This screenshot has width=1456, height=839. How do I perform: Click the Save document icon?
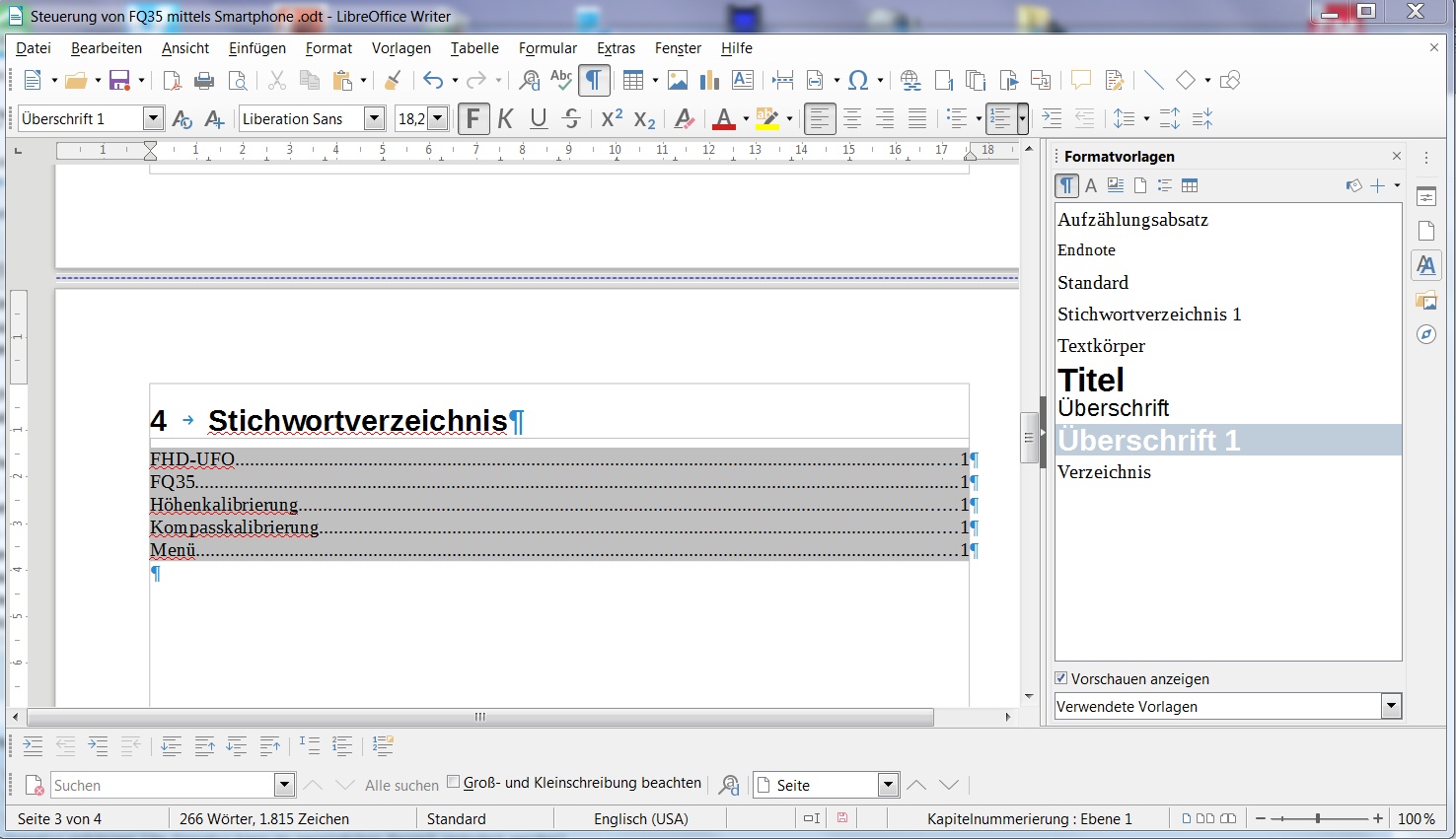click(119, 81)
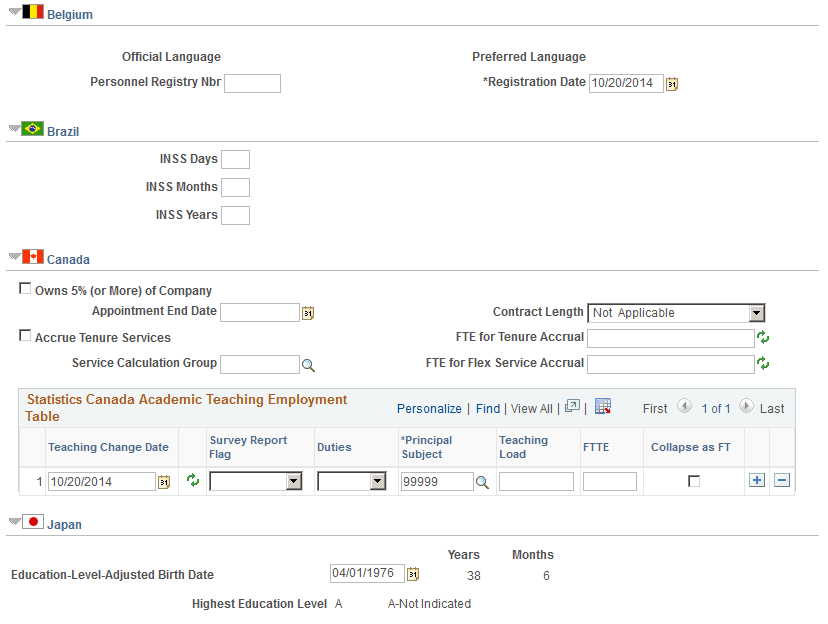Click the Personnel Registry Nbr field
Image resolution: width=828 pixels, height=624 pixels.
[x=252, y=83]
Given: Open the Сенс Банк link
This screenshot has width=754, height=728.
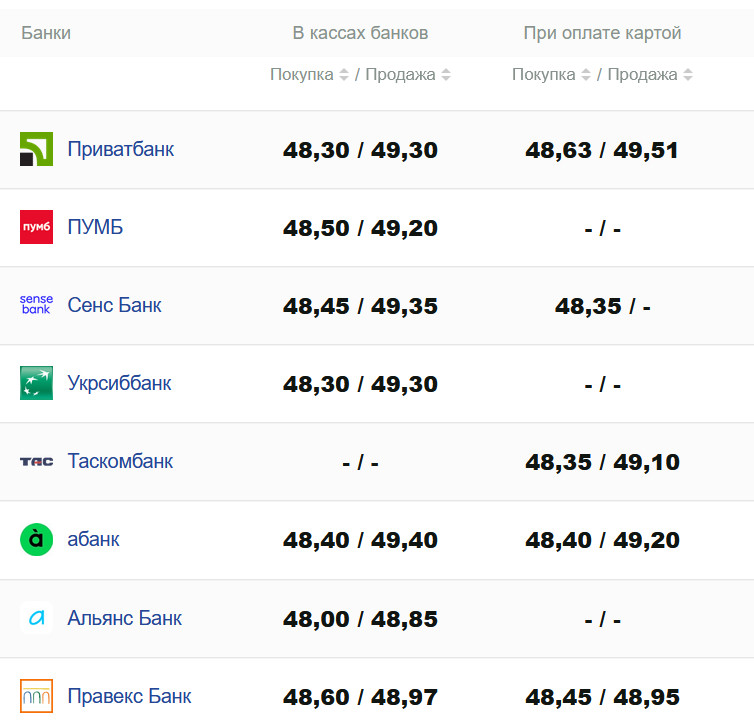Looking at the screenshot, I should coord(114,305).
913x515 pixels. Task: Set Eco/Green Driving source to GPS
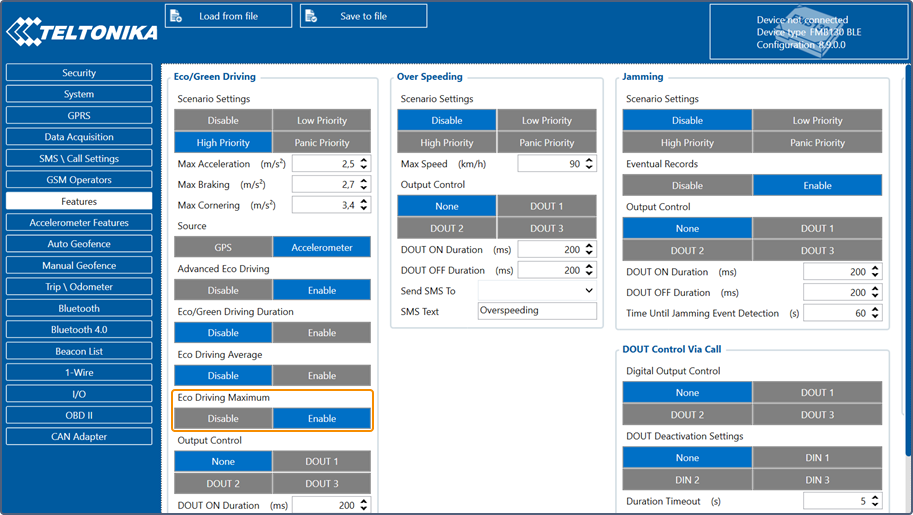pos(223,247)
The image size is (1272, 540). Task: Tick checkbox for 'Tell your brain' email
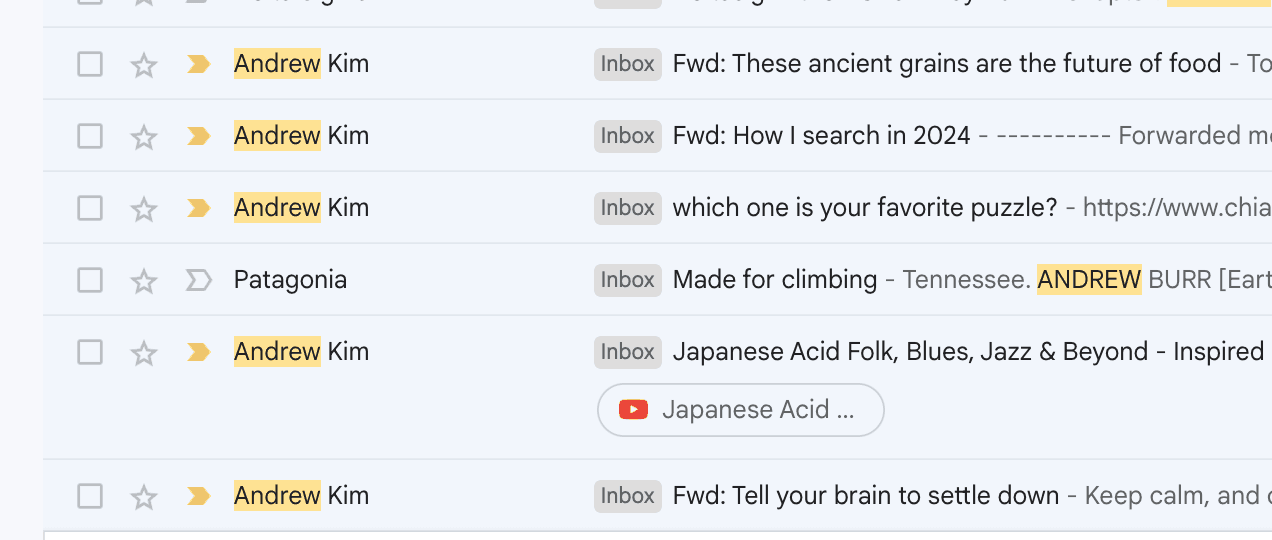[x=90, y=496]
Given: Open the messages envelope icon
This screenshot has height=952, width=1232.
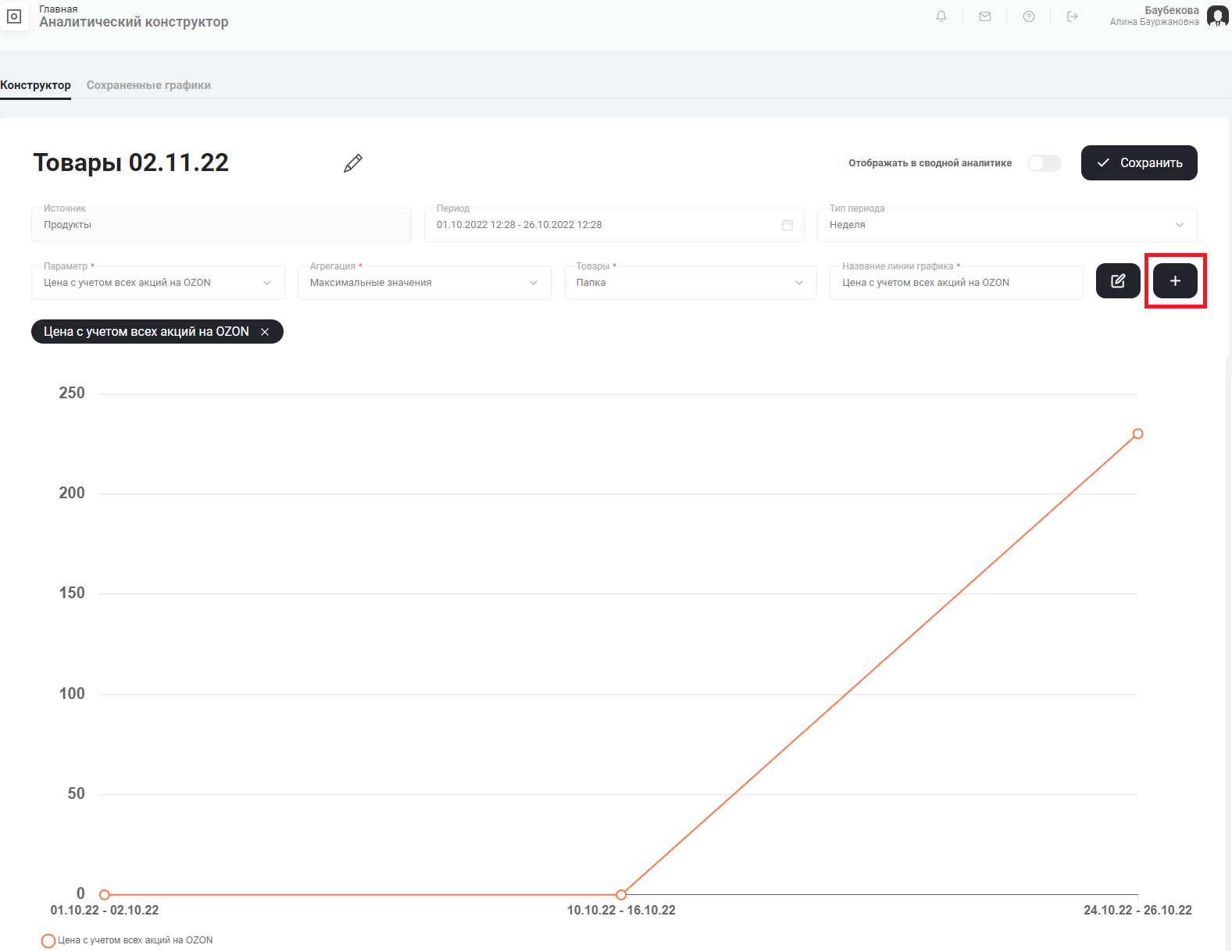Looking at the screenshot, I should click(x=985, y=16).
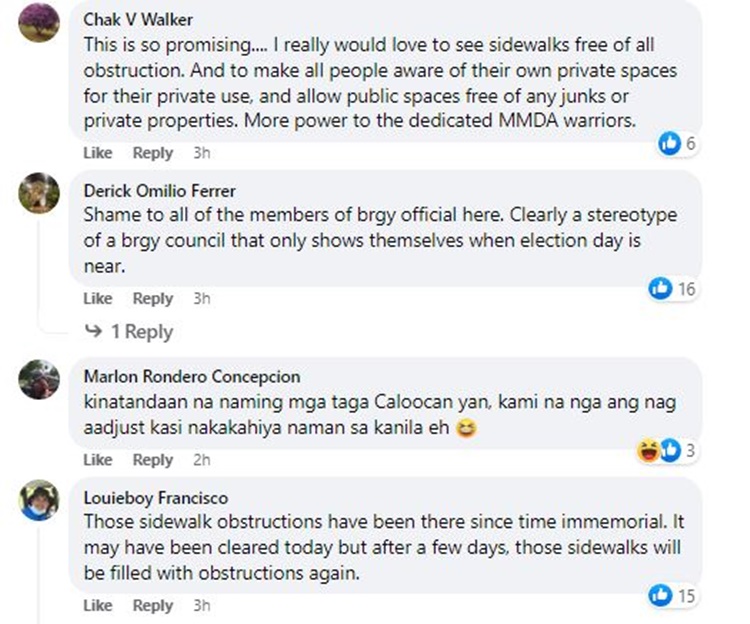
Task: Reply to Louieboy Francisco's comment
Action: [153, 605]
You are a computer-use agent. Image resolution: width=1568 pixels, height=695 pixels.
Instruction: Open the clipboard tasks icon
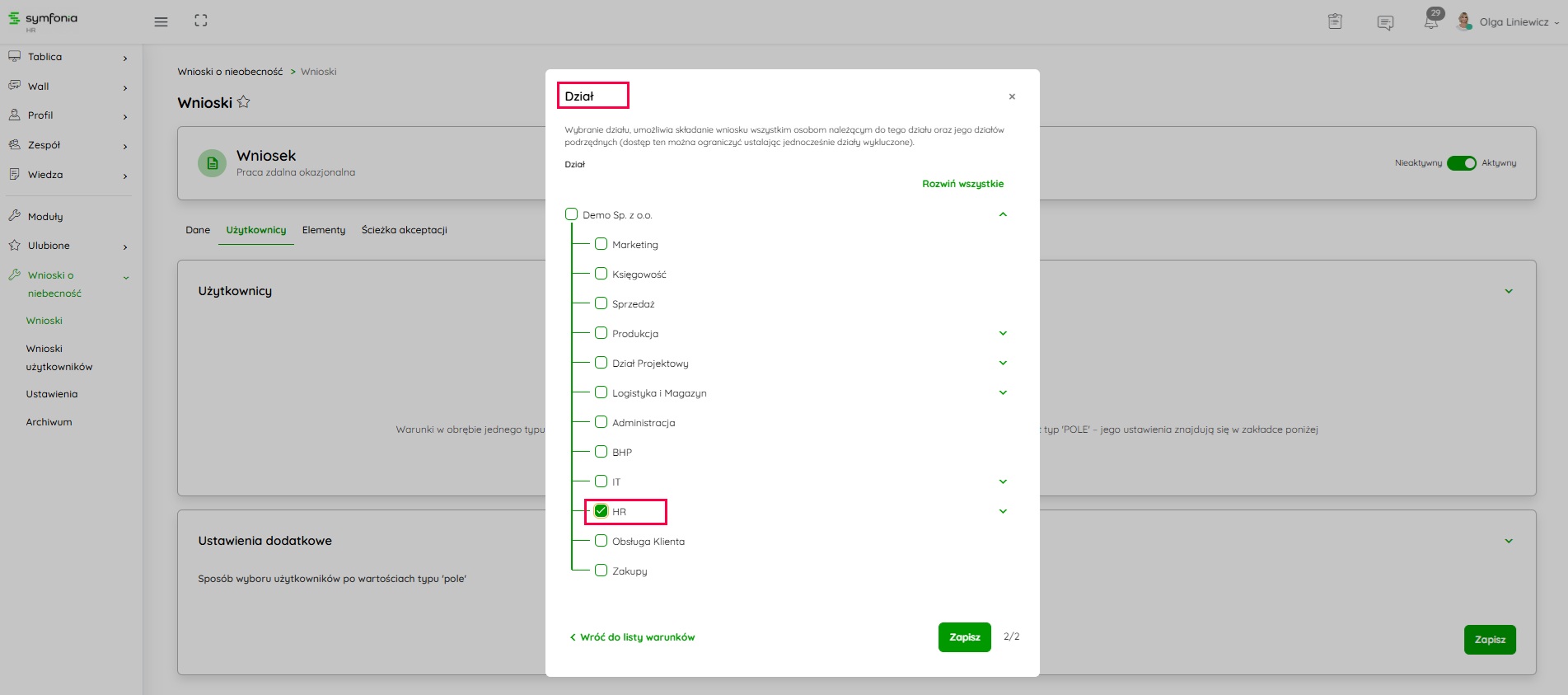(x=1335, y=21)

********

**Assignment**:
Starting at the line containing "Given: Open the messages envelope icon", output every remaining line of the records above exactly, the last one included. Nothing else belongs in the output, and no pictures either.

**Written response**:
Given: Open the messages envelope icon
This screenshot has height=952, width=1232.
Looking at the screenshot, I should click(x=985, y=16).
Task: Reply to Louieboy Francisco's comment
Action: [153, 605]
You are a computer-use agent. Image resolution: width=1568 pixels, height=695 pixels.
Instruction: Open the clipboard tasks icon
(x=1335, y=21)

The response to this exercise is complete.